Then the court went on to say: And since there is no signature verification requirement, there is no basis on which anybody would be able to challenge ballots, so we are going to get rid of the challenge parts of the election statutes as well, and since there is no basis to challenge, the statute that requires people to be in the room while things are being counted, that really does not matter. It does not have to be meaningful observation. Being at the front door of the football field-sized Philadelphia Convention Center was sufficient even though it was impossible to actually observe the counting of ballots.

The statute actually requires that observers be “in the room,” but it was written at a time when canvassing of ballots would occur in small settings, like the common room of the local library, where being “in the room” meant meaningful observation of the ballot counting process. Obliterating the very purpose of the statute, the court held that being “in the room” at the entrance of the Philadelphia Convention Center was sufficient.

In other words, all of the statutory provisions that were designed to protect against fraud were obliterated in Pennsylvania. We ought not to be surprised if fraud walked through the door left open by the unconstitutional elimination of these statutes.

To this day, there are 120,000 more votes that were cast in Pennsylvania than their records show voters who have cast votes. Think about that: 120,000 more votes than voters who cast votes. The margin in Pennsylvania was 80,000.

Wisconsin. One of the people who has testified for me in my California bar proceedings was Justice Mike Gableman, former Justice of the Wisconsin Supreme Court. He was hired by the Wisconsin legislature to conduct an investigation.

His investigation efforts were thwarted at every turn, with the Secretary of State and others refusing to comply with subpoenas, etc. Nevertheless, he uncovered an amazing amount of illegality and fraud in the election. For example, the county clerks in Milwaukee and Madison had directed people that they could claim “indefinitely confined” status if they were merely afraid of COVID.

That is clearly not permitted under the statute, but voters who followed the county clerks’ directive and falsely claimed they were “indefinitely confined” did not have to submit an ID with their absentee ballot as the law required — again, opening the door for fraud.

Although the Wisconsin courts held that the advice was illegal and ordered it to be withdrawn, the number of people claiming they were indefinitely confined went from about 50,000 in 2016 to more than a quarter of million in 2020. The illegal advice provided by those two county clerks in heavily Democrat counties clearly had impact.

Election officials in heavily Democrat counties also set up drop boxes. They even set up what they called “human drop boxes” in Madison, which is the home of the University of Wisconsin. For two or three consecutive Saturdays before the election, they basically ran a ballot harvesting scheme at taxpayer expense with volunteers – whom I suspect were actually supporters of the Biden campaign — working as “deputized” county clerks to go collect all these ballots, in violation of state law.

How do I know it is a violation of the state law? The Wisconsin Supreme Court after the fact agreed with us that it was a violation of state law.

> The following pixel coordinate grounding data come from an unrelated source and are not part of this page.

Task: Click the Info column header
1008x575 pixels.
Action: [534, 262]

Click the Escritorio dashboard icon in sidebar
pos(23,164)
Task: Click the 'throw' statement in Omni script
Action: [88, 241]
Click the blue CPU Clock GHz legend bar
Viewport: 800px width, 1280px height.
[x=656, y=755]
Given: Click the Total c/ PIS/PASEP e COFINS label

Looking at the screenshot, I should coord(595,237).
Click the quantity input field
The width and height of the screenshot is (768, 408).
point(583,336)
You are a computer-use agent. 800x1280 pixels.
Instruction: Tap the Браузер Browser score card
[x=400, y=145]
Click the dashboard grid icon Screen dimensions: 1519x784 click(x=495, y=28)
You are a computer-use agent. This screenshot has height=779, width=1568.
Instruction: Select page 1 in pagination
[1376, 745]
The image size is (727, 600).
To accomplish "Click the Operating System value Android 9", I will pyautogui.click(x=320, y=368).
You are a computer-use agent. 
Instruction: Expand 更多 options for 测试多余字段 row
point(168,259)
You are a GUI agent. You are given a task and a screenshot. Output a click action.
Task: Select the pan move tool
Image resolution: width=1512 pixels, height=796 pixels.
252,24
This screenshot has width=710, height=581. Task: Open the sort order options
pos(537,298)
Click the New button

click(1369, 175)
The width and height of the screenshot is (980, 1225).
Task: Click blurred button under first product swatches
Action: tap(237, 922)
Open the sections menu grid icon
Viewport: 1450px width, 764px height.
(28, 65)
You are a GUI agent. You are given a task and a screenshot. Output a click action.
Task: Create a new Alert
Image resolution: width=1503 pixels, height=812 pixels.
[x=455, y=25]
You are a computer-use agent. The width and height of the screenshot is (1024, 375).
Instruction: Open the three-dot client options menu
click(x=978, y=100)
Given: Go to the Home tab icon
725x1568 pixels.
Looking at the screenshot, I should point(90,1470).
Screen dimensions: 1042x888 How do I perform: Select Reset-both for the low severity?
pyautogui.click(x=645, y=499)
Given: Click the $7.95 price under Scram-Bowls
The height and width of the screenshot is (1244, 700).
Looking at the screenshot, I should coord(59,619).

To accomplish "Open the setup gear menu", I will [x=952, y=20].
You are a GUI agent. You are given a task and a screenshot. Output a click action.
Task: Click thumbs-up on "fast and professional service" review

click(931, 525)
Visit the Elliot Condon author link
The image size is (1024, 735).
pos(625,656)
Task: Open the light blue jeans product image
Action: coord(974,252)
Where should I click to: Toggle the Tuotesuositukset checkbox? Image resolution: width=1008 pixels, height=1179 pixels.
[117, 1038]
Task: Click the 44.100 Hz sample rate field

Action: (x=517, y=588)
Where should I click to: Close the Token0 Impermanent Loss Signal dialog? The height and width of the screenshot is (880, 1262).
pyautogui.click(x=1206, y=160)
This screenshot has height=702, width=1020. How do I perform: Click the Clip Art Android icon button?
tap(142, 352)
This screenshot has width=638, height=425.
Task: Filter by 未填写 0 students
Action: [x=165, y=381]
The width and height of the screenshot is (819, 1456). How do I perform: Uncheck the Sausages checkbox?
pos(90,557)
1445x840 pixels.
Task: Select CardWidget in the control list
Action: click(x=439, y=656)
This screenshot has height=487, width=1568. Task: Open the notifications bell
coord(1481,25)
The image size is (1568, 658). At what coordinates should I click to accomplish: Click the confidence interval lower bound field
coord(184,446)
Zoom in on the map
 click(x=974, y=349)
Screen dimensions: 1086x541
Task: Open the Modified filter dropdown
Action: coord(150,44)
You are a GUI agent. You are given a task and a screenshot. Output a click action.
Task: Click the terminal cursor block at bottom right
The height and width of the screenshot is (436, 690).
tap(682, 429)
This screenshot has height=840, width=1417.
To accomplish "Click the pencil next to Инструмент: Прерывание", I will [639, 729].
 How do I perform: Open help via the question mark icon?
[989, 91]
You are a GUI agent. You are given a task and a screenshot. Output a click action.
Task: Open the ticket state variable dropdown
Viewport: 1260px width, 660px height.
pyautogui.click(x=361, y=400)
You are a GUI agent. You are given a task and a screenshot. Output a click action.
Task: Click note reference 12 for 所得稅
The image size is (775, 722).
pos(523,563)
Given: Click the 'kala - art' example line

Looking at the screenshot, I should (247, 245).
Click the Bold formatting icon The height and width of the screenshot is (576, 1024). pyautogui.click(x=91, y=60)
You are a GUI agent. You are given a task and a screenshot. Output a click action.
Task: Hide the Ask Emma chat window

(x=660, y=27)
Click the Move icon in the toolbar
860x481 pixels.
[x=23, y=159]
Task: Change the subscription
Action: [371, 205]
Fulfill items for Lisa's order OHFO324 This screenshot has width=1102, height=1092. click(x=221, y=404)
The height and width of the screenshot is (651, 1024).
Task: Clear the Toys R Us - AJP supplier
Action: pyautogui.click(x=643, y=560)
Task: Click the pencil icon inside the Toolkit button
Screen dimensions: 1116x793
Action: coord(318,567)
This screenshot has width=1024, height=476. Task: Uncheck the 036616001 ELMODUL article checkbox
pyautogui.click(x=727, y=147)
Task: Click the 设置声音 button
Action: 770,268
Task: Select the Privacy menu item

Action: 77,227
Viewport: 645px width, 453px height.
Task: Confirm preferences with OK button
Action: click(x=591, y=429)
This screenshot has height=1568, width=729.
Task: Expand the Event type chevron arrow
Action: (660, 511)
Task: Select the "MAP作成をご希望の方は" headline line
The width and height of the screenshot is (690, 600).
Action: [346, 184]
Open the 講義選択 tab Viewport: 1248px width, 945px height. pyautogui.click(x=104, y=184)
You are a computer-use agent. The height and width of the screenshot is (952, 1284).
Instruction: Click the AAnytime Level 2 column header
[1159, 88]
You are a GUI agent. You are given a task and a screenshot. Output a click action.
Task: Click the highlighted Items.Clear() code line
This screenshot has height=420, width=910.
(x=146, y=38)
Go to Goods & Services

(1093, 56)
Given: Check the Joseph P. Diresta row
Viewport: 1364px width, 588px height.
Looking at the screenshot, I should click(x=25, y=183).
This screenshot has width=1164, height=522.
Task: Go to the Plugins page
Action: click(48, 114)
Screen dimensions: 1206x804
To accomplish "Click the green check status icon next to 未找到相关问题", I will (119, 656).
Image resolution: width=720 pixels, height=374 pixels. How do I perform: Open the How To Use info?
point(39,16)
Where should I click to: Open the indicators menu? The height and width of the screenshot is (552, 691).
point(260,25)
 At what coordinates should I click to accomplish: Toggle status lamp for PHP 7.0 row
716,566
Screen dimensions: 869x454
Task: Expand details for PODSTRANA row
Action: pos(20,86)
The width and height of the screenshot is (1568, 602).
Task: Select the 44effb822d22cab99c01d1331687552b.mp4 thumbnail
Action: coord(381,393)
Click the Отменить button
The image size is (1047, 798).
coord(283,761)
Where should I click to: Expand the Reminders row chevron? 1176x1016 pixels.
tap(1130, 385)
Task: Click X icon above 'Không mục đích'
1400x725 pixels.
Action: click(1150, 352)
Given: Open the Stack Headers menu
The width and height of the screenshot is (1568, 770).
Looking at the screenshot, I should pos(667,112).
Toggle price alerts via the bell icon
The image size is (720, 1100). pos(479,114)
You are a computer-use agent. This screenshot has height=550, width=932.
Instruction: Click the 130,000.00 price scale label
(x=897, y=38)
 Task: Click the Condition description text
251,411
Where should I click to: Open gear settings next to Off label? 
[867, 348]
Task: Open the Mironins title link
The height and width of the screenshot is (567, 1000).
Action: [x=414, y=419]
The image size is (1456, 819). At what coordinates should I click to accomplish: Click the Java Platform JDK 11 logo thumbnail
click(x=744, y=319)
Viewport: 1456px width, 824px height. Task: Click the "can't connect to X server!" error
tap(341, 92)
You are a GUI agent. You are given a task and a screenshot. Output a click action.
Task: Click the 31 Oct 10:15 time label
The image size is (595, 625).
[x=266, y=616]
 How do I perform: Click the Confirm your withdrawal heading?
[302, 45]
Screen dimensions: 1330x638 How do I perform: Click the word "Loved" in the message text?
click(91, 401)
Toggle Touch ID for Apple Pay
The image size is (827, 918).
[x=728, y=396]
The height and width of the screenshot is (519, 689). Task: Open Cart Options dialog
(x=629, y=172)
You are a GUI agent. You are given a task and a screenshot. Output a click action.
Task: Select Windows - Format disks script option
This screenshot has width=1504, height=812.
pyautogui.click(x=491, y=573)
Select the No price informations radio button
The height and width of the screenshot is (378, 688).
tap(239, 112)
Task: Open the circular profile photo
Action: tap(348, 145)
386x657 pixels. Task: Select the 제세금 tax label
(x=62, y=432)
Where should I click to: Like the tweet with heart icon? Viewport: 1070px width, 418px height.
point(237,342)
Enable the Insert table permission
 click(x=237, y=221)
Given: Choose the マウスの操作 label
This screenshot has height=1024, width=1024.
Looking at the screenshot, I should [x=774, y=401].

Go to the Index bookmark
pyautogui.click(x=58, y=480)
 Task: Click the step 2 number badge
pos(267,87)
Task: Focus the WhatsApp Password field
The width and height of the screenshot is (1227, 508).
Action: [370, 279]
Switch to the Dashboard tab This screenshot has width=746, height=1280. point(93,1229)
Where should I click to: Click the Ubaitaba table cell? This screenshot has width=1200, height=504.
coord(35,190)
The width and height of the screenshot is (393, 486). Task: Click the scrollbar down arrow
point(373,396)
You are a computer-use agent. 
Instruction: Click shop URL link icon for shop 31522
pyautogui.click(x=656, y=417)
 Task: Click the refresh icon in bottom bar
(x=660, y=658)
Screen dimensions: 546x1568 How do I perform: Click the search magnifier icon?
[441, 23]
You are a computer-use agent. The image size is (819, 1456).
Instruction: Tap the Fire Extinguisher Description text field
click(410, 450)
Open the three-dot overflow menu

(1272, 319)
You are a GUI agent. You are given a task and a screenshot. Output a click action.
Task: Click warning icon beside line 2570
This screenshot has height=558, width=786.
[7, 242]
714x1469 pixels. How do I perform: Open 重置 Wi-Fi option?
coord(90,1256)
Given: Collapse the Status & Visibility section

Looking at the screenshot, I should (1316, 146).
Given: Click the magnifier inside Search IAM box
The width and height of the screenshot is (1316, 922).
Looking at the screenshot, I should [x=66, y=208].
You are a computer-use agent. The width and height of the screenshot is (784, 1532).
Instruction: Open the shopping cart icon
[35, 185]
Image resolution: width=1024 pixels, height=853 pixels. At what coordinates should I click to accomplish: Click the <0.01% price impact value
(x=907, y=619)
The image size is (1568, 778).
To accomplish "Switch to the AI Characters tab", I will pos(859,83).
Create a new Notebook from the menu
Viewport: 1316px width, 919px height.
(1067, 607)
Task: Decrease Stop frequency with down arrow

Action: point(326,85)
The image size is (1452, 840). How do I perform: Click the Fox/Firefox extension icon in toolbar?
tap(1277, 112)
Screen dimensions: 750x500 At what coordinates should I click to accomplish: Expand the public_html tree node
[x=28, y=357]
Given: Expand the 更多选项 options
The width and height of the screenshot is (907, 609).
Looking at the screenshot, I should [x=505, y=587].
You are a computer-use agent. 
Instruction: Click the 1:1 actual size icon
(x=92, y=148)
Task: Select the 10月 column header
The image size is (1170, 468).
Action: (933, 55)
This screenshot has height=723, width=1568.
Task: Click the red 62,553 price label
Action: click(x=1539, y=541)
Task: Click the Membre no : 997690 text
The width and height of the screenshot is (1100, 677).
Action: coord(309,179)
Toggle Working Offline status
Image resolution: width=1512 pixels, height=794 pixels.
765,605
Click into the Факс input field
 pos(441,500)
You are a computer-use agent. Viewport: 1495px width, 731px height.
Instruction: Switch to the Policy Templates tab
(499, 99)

One last piece. Wisconsin law is very clear. If you’re going to vote absentee, you have to have a witness sign a separate under-oath certification that the person who is voting that ballot is who they say they are.

The witness has to fill out their name and address and sign it, under penalty of perjury. A lot of these came in with the witness signatures, but the address not filled in. The county clerks were directed by the Secretary of State to fill the information in on their own. In other words, they were doctoring the evidence.

They were doing Google searches to get the name, to fill in an address to validate ballots that were clearly illegal under Wisconsin law. All told, those couple of things combined, more than 200,000 ballots were affected in a state where the margin victory was just over 20,000.

Then in Michigan, we had similar things going on. We probably all saw the video of election officials boarding up the canvassing center at TCF Center in Detroit so that people could not observe what was going on. There were hundreds of sworn affidavits about illegality in the conduct of that process in Detroit.

Then there was one affidavit on the other side submitted by an election official who was responsible for legally managing the election. He said, basically, that everything was fine, it was all perfect.

The judge, without holding a hearing on a motion to dismiss, at which the allegations of the complaint are supposed to be taken as true, rejected all the sworn affidavits from all the witnesses who actually observed the illegality, and instead credited the government affidavit – without the government witness even being subject to questioning on cross-examination.

This is a manifestation of what I have described as the increasingly Orwellian tendency of our government. “We’re the government and when we’ve spoken, you’re just supposed to bend the knee and listen.”

That was just some of the evidence we had. In those four states, and in Arizona and Nevada as well, there is no question that the illegality that occurred affected way more ballots than the certified margin of Joe Biden’s victory in all of those states.

It only took three of those six states — any combination of three — for Trump to have won the election.

When I was coming out of the Georgia jailhouse after surrendering myself for the indictment down in Georgia, one of the reporters threw a question at me. He said, “Do you still believe the election was stolen?”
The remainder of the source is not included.